Instructions to follow: Write out the data below in full, unchanged, minus the images.

Provided entries:

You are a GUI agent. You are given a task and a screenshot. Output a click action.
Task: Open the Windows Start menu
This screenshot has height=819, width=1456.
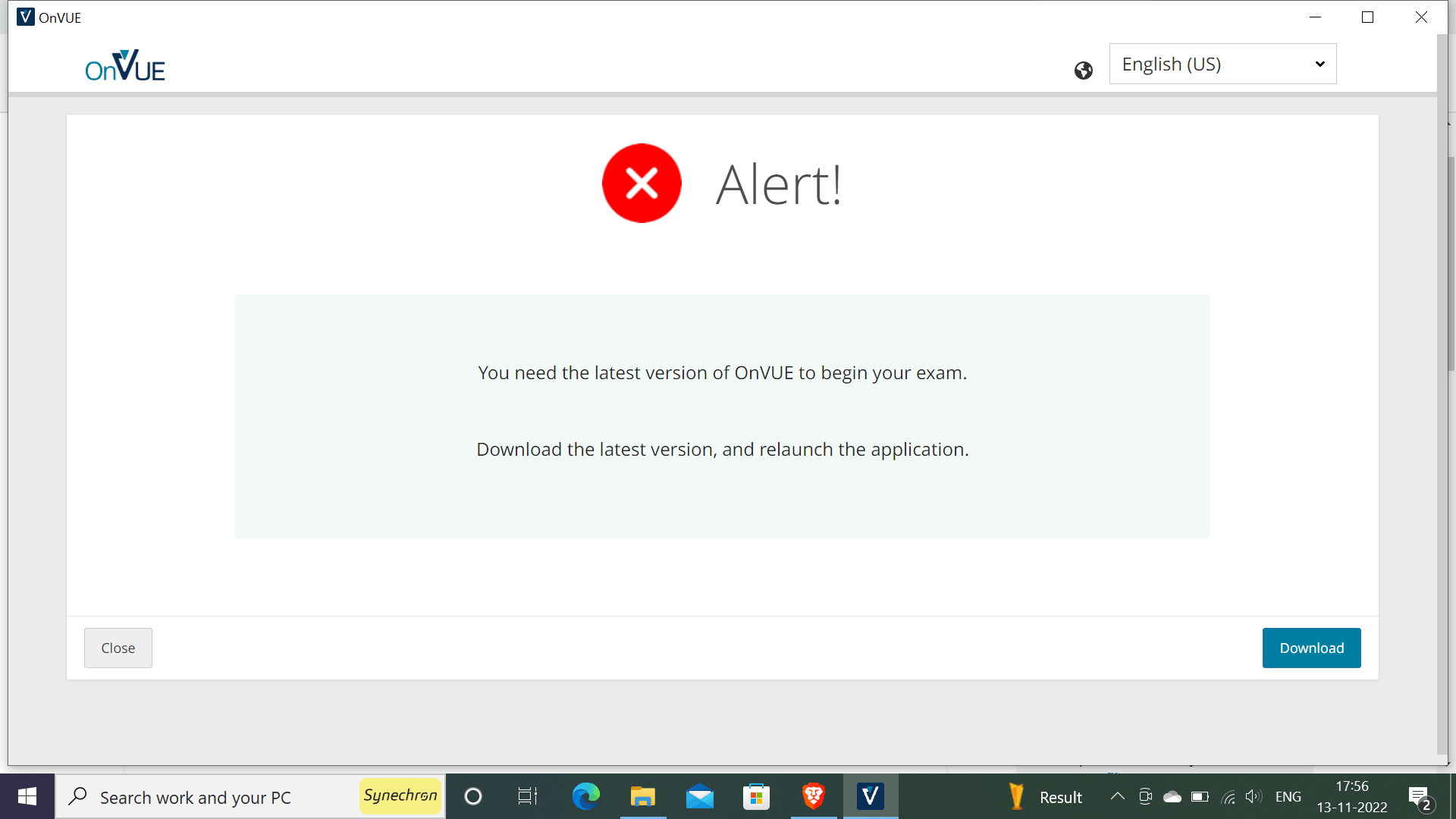pos(26,796)
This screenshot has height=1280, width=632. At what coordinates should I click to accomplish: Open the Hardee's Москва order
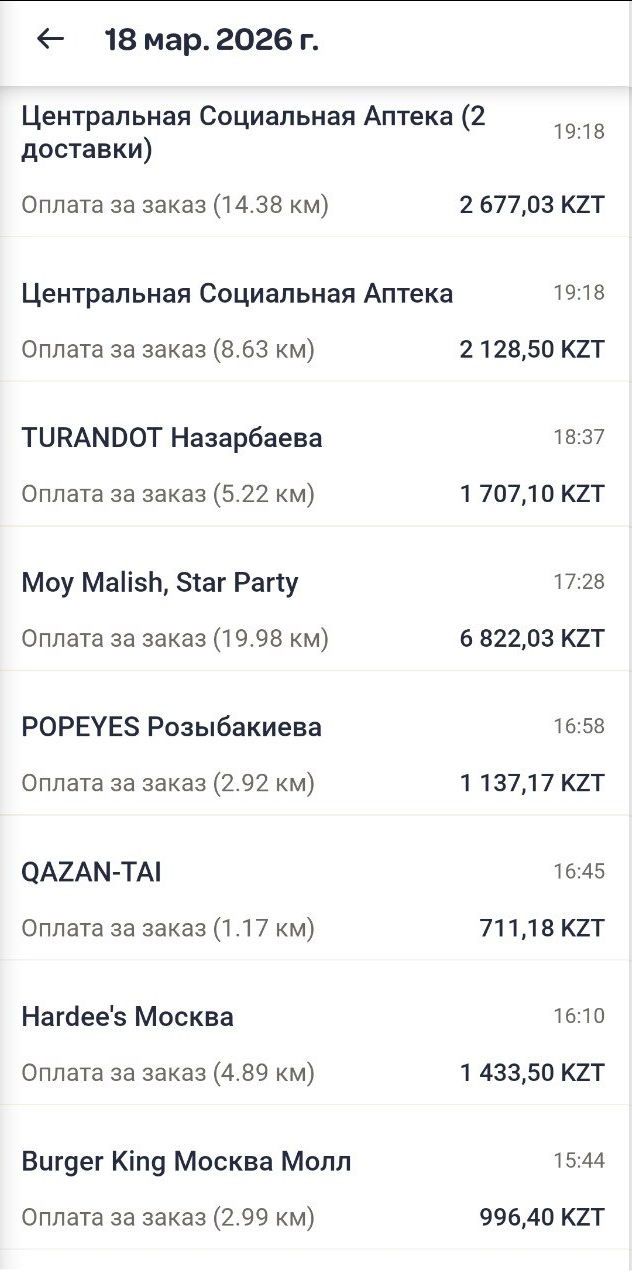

Written solution:
You are a GUI agent. You are given a task and a screenshot. Output a click action.
Task: Open the Windows Start menu
This screenshot has height=819, width=1456.
pos(26,796)
This screenshot has height=1280, width=632. At what coordinates should I click to accomplish: Open the Hardee's Москва order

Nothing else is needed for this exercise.